Expression Patterns of Deubiquitinating Enzymes in Paclitaxel-Treated Lung Cancer Cells.

Lung cancer remains a leading cause of cancer-related mortality, underscoring the urgent need for more effective therapeutic strategies, particularly due to the frequent development of drug resistance. Paclitaxel, a widely used chemotherapeutic agent for non-small cell lung cancer (NSCLC), often faces resistance that limits its clinical efficacy. Therefore, identifying molecular markers that modulate paclitaxel responsiveness is critical. The ubiquitin-proteasome system (UPS), which regulates protein homeostasis, plays a role in cancer progression, apoptosis, and drug resistance, with deubiquitinating enzymes (DUBs), serving as key regulators. Recent studies suggest that targeting specific DUBs may enhance drug sensitivity. This study aimed to investigate the expression patterns of DUB genes in response to paclitaxel treatment. Multiplex RT-PCR and RT-qPCR analysis revealed that USP1, USP5, USP28, and USP34 were downregulated, whereas USP10 and USP36 were upregulated in paclitaxel-treated A549 cells. Western blot analysis confirmed changes in protein levels consistent with mRNA expression for all DUBs except USP10 and USP36, which displayed discordant patterns.

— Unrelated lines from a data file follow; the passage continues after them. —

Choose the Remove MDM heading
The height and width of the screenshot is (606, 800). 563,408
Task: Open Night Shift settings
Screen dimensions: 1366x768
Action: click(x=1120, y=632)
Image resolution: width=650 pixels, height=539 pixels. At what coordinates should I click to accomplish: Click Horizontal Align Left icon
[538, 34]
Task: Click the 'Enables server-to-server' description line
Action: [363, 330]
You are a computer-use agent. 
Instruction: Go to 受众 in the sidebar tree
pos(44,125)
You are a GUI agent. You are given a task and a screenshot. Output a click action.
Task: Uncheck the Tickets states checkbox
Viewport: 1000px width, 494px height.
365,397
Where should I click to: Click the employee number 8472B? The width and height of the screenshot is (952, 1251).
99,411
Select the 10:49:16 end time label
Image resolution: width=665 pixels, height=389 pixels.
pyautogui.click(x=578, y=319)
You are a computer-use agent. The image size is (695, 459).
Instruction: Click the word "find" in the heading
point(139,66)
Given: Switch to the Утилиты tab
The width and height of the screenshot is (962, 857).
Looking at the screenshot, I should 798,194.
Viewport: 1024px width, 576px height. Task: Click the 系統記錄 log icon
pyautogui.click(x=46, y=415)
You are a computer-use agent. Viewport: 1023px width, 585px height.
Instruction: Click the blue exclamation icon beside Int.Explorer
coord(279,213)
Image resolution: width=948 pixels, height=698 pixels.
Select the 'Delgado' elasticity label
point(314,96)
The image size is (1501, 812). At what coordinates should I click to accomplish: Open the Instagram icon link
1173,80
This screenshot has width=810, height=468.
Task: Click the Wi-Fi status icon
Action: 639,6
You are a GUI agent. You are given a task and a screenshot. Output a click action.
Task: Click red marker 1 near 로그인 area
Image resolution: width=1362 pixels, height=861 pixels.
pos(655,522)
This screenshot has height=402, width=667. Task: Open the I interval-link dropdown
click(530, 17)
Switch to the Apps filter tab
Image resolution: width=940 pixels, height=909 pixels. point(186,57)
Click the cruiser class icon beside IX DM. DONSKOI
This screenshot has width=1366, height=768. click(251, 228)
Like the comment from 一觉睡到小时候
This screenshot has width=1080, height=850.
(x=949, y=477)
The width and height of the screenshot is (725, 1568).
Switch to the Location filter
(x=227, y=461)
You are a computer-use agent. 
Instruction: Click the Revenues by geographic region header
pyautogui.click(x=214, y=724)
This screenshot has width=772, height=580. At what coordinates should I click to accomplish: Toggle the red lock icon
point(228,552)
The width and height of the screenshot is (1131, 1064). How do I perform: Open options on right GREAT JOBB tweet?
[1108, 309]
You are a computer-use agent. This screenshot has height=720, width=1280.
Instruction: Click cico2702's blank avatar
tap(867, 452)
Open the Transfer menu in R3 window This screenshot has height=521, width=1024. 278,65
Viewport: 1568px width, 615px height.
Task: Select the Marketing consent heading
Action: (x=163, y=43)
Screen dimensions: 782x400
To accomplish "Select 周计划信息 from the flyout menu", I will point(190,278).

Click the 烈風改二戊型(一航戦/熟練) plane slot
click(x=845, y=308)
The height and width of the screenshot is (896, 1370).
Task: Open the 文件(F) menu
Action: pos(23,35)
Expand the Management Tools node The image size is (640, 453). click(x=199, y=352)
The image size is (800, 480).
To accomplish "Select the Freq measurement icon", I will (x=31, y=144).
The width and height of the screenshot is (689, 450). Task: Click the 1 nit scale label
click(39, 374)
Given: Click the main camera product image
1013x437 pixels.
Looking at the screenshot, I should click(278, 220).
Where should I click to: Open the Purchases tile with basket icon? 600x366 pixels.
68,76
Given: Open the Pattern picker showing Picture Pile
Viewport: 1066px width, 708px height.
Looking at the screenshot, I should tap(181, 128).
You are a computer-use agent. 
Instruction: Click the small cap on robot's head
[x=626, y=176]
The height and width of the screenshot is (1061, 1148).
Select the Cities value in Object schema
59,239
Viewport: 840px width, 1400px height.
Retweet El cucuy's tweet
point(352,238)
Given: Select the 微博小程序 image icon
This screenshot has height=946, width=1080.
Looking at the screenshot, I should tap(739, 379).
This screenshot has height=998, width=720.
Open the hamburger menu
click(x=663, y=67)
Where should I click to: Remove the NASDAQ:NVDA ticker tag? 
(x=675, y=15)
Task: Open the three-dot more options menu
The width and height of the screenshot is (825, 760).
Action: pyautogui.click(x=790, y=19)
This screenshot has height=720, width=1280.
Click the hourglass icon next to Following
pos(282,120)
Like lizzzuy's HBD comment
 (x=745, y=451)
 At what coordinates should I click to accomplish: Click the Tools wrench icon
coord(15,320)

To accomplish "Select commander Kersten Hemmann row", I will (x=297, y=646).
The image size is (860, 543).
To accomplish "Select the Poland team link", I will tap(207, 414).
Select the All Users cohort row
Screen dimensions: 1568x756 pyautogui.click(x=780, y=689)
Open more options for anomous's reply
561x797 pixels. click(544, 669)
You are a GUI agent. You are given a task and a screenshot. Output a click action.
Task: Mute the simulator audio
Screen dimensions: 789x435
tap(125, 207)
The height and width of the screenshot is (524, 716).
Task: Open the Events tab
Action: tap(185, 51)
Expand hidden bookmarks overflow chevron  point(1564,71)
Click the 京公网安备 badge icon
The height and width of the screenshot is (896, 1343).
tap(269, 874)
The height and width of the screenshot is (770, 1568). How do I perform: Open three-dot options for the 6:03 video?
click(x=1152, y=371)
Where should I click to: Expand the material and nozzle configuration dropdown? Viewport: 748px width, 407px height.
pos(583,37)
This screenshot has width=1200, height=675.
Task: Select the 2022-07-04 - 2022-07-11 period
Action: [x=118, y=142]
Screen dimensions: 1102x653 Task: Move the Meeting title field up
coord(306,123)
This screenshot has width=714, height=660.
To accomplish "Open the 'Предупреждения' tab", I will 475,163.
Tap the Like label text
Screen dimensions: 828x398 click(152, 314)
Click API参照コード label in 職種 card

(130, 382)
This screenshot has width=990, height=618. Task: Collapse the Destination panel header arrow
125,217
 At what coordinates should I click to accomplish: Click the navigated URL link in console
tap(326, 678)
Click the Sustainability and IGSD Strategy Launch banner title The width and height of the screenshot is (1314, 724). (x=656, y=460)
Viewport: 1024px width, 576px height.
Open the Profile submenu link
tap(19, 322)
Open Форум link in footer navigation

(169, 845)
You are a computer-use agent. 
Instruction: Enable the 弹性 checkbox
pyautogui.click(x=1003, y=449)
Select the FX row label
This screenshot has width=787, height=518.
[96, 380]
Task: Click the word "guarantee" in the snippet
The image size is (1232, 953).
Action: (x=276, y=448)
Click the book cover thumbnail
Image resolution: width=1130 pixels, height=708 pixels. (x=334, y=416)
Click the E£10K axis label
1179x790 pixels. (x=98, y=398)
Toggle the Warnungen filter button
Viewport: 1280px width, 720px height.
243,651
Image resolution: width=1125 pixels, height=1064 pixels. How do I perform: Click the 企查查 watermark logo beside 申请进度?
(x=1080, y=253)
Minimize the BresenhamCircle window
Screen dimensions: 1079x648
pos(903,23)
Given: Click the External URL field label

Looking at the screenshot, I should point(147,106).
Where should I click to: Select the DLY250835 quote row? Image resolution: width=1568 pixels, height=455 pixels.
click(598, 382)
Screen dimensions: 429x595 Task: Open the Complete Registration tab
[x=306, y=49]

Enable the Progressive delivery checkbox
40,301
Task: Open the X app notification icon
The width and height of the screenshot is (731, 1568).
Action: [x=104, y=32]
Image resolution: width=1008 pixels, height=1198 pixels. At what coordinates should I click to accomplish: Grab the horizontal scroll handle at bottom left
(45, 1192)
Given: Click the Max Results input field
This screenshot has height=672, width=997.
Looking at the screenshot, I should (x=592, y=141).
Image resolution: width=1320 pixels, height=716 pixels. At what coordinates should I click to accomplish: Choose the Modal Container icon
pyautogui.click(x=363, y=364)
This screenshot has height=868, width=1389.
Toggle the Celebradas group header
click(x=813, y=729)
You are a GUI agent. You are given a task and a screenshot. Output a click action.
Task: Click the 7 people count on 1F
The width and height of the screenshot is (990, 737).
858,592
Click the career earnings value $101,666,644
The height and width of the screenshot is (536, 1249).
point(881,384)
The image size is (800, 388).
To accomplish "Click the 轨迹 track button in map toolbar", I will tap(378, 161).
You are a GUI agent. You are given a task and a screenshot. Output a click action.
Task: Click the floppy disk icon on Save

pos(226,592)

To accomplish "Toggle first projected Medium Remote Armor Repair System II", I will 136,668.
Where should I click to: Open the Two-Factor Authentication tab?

Furthermore, paclitaxel-induced apoptosis was verified by altered levels of apoptotic and antiapoptotic proteins including PARP, caspase-3, Bax, Bcl-2, Bcl-XL, and p53. The identification of these DUB genes highlights their potential as biomarkers for predicting drug responsiveness and prognosis during paclitaxel treatment, thereby proposing a new direction for improving the therapeutic efficacy of paclitaxel in NSCLC.